Schriftsteller Peter Schneider im Alter von 85 Jahren verstorben
Der bedeutende deutsche Schriftsteller Peter Schneider ist tot. Er starb bereits am Dienstag im Alter von 85 Jahren, wie der Verlag Kiepenheuer & Witsch in Köln unter Berufung auf seine Familie mitteilte. Schneider galt als hellsichtiger Essayist mit dem Mut zum Anecken und als vielseitiger Autor, der in verschiedenen literarischen Gattungen zu Hause war.
Vom Aktivisten zum gefeierten Autor
Peter Schneider wurde 1940 in Lübeck geboren und verbrachte seine Kindheit in Königsberg, bevor die Familie 1945 fliehen musste und im oberbayerischen Grainau ein neues Zuhause fand. Nach seinem Studium der Germanistik, Geschichte und Philosophie in Freiburg und München ging er 1962 nach Berlin. Dort begann seine Entwicklung zum Aktivisten und Schriftsteller: Zunächst schrieb er Reden für das Wahlkampfteam von Willy Brandt und wurde schnell zu einem der Wortführer der 1968er Studentenbewegung.
Als Folge seiner politischen Aktivitäten durfte der Lehramtsstudent auf Weisung der Berliner Senatsverwaltung 1973 kein Referendariat antreten. Zwar wurde diese Entscheidung drei Jahre später zurückgenommen, doch zu diesem Zeitpunkt hatte der gemaßregelte Schneider bereits seine Karriere als Schriftsteller begonnen.

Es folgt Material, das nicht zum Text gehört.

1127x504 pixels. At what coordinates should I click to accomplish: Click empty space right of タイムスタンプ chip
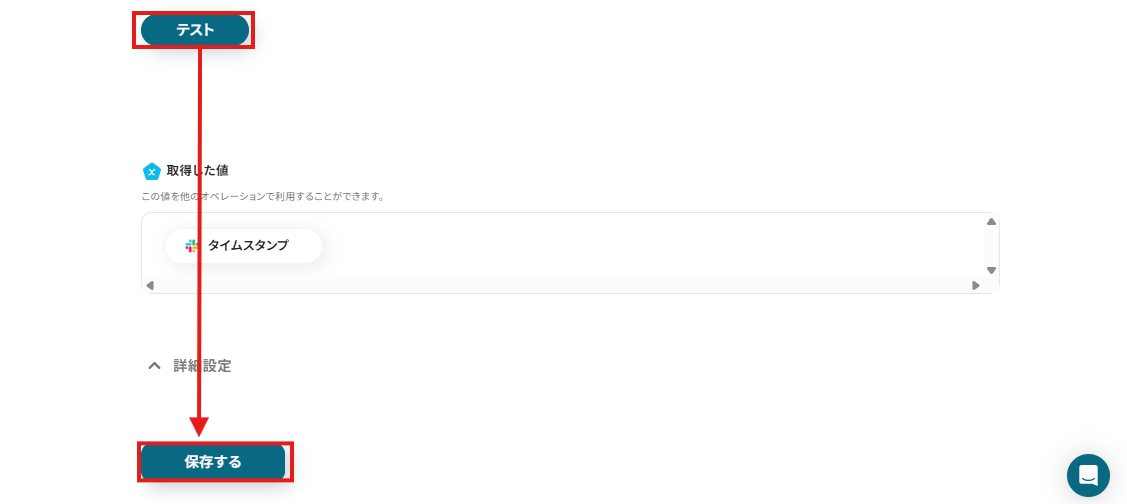click(x=647, y=246)
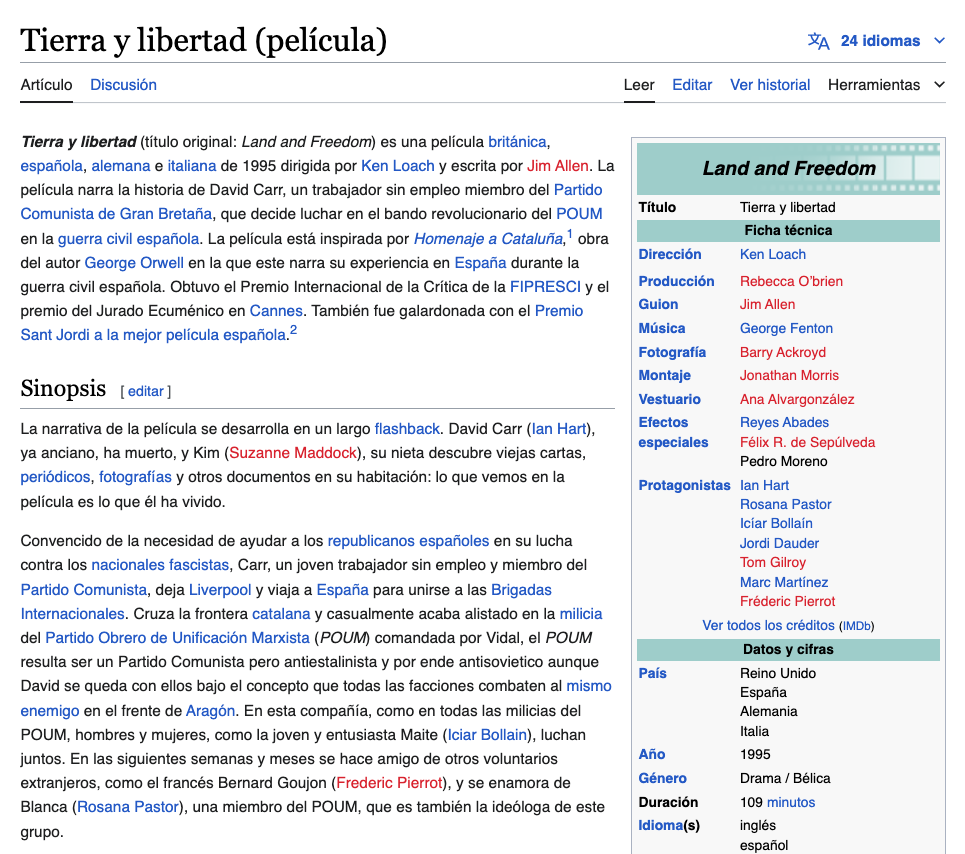965x854 pixels.
Task: Open the minutos link next to Duración
Action: (791, 802)
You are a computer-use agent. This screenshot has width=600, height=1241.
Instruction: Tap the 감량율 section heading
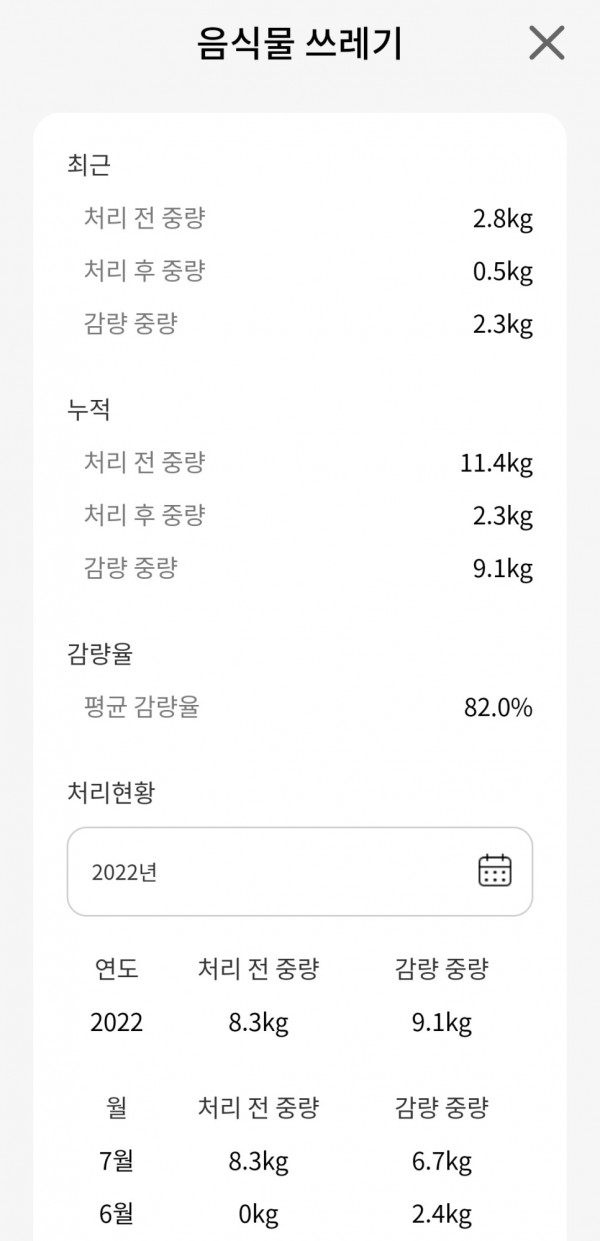point(100,654)
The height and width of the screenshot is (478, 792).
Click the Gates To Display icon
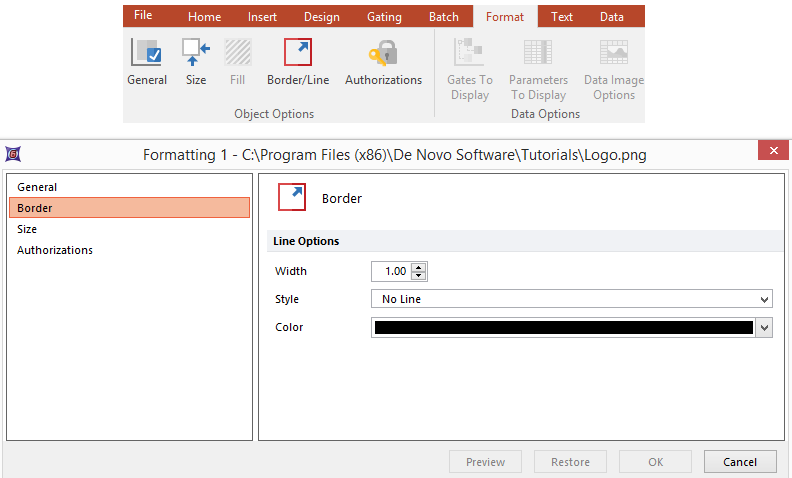469,54
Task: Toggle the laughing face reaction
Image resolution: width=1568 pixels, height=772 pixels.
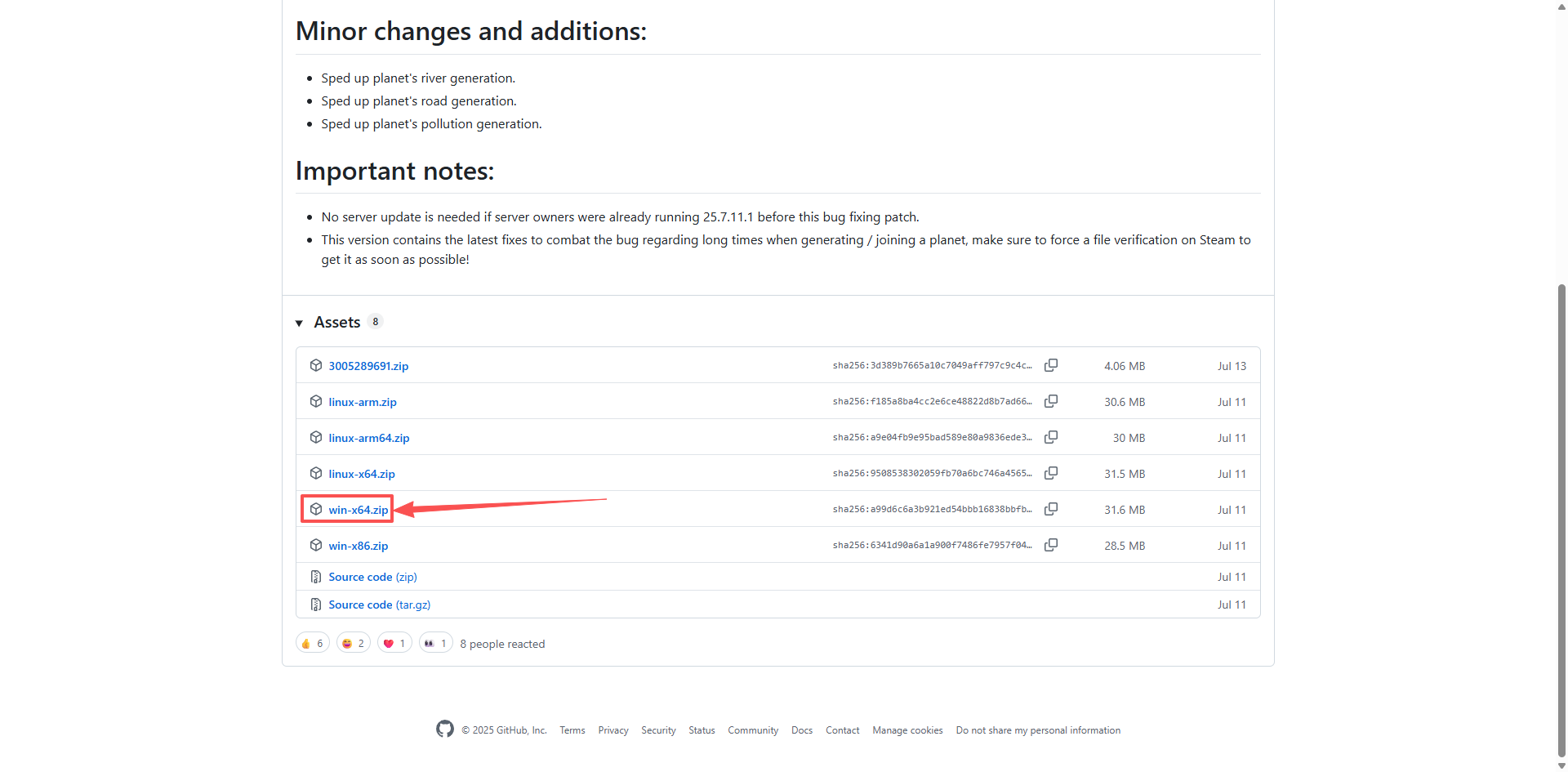Action: 354,643
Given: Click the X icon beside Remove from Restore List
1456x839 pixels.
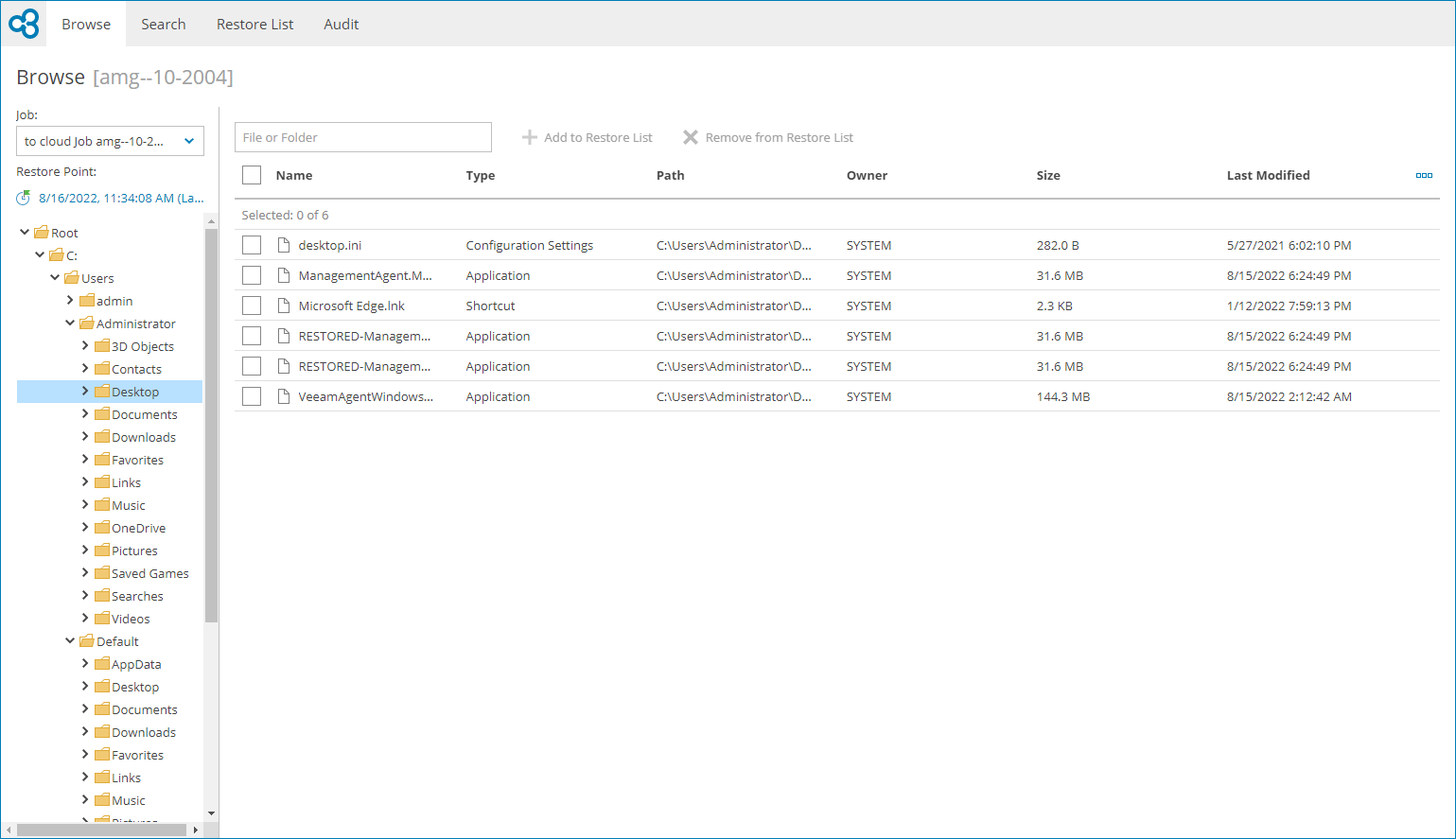Looking at the screenshot, I should click(x=691, y=137).
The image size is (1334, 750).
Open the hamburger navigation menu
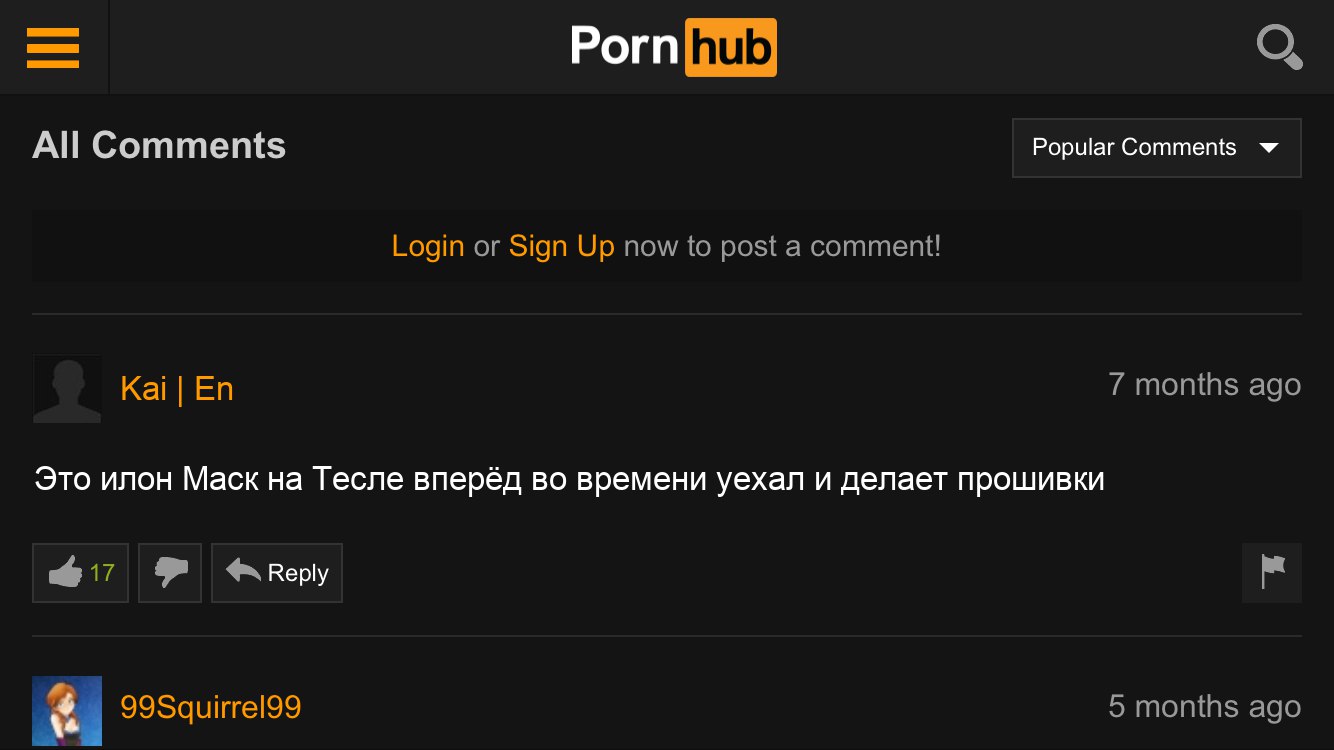[53, 47]
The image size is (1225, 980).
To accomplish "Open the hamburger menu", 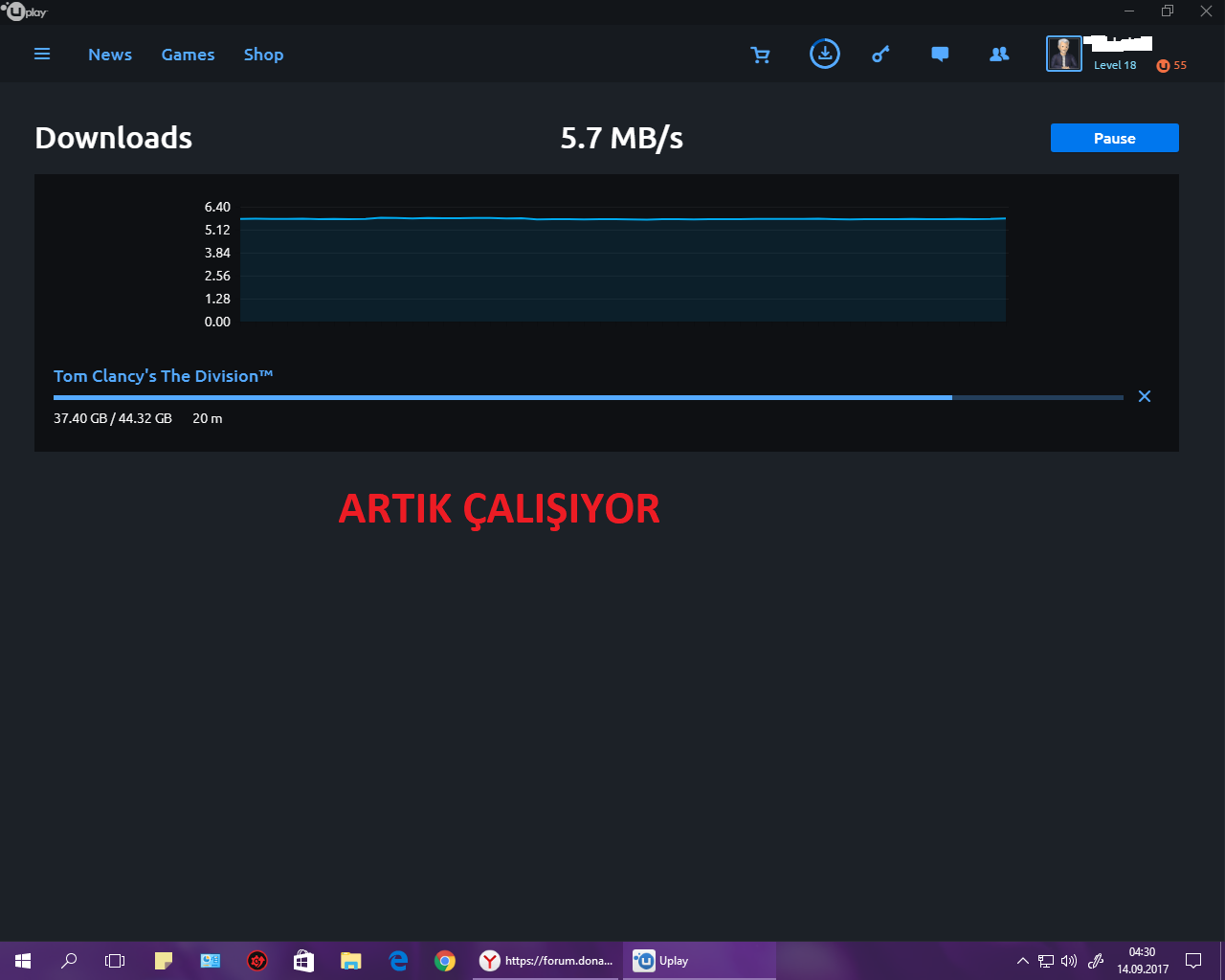I will pos(42,55).
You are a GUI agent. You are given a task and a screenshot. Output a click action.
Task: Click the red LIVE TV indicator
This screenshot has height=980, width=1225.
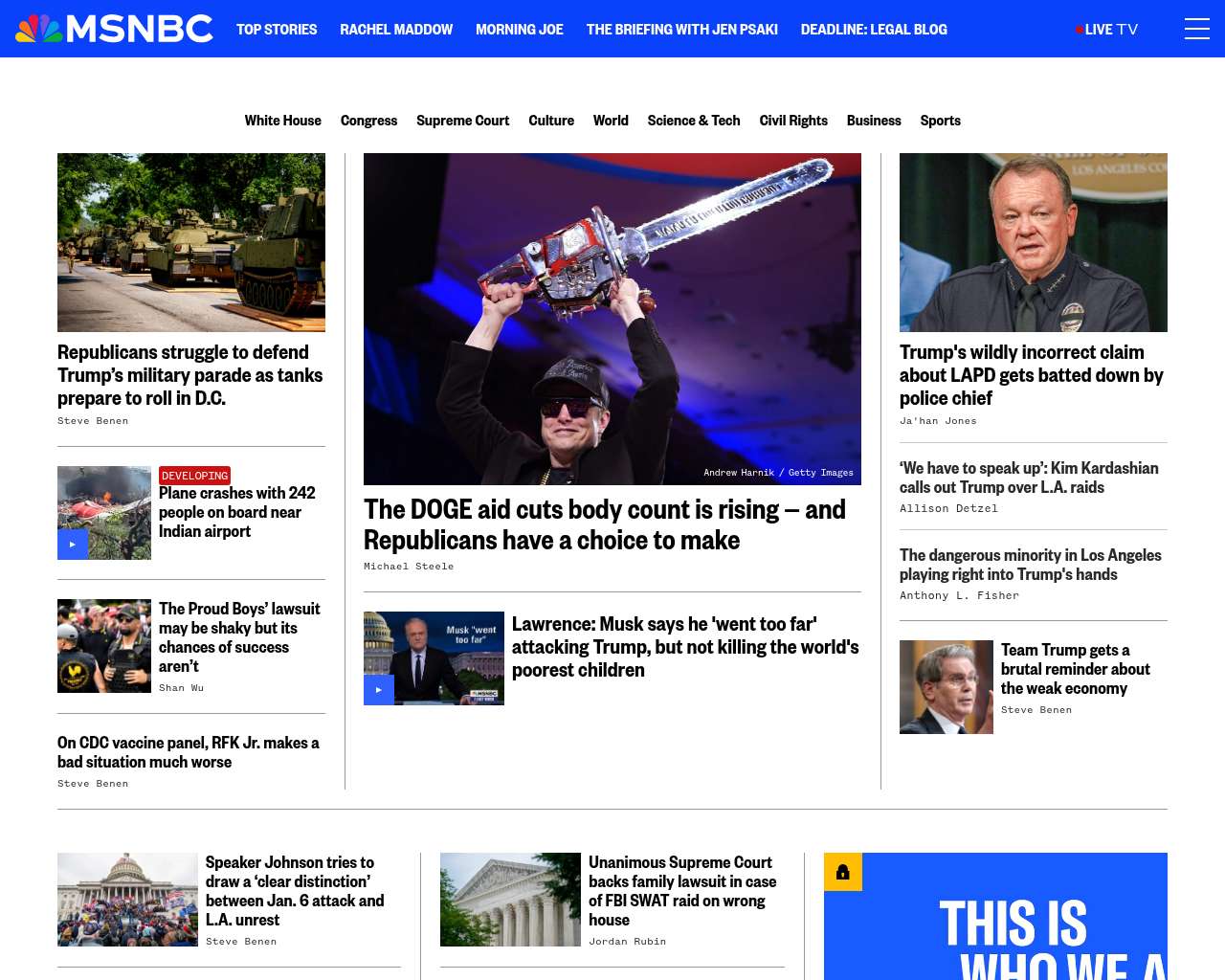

Literarische Meilensteine und späte Werke
Internationale Bekanntheit erlangte Peter Schneider mit seiner Erzählung „Lenz“ aus dem Jahr 1973, die für die Generation der 68er zur identitätsstiftenden Lektüre wurde. Sein Roman „Der Mauerspringer“ von 1982 gilt bis heute als eine der bedeutendsten Analysen des Lebens im geteilten Berlin.
Viele seiner Werke drehten sich um Lebensläufe seiner Generation. Zu seinen bekanntesten Büchern zählt auch „Die Lieben meiner Mutter“. Im November letzten Jahres erschien sein letzter Roman „Die Frau an der Bushaltestelle“, in dem sich die Geschichte um die Frage dreht, wie sich Einzelne aus als Zwang empfundenen Verstrickungen im sozialen Netz befreien können.
Internationale Lehrtätigkeit und Auszeichnungen
Ab Mitte der 80er Jahre lehrte der Schriftsteller zudem als Gastdozent an renommierten US-Universitäten wie Stanford und Princeton. Für sein literarisches Schaffen wurde er vielfach ausgezeichnet, unter anderem erhielt er ein Stipendium für die Villa Massimo in Rom und den Schubart-Literaturpreis.
„Wir verlieren einen loyalen Freund, einen wachen Geist und einen großen Stilisten“, teilte sein Verlag Kiepenheuer & Witsch mit. „Sein Werk wird bleiben.“ Peter Schneiders Vater war übrigens Komponist, was vielleicht seinen Sinn für Sprache und Rhythmus mitgeprägt hat. Der Schriftsteller hinterlässt ein umfangreiches literarisches Erbe, das Generationen von Lesern geprägt hat und weiterhin prägen wird.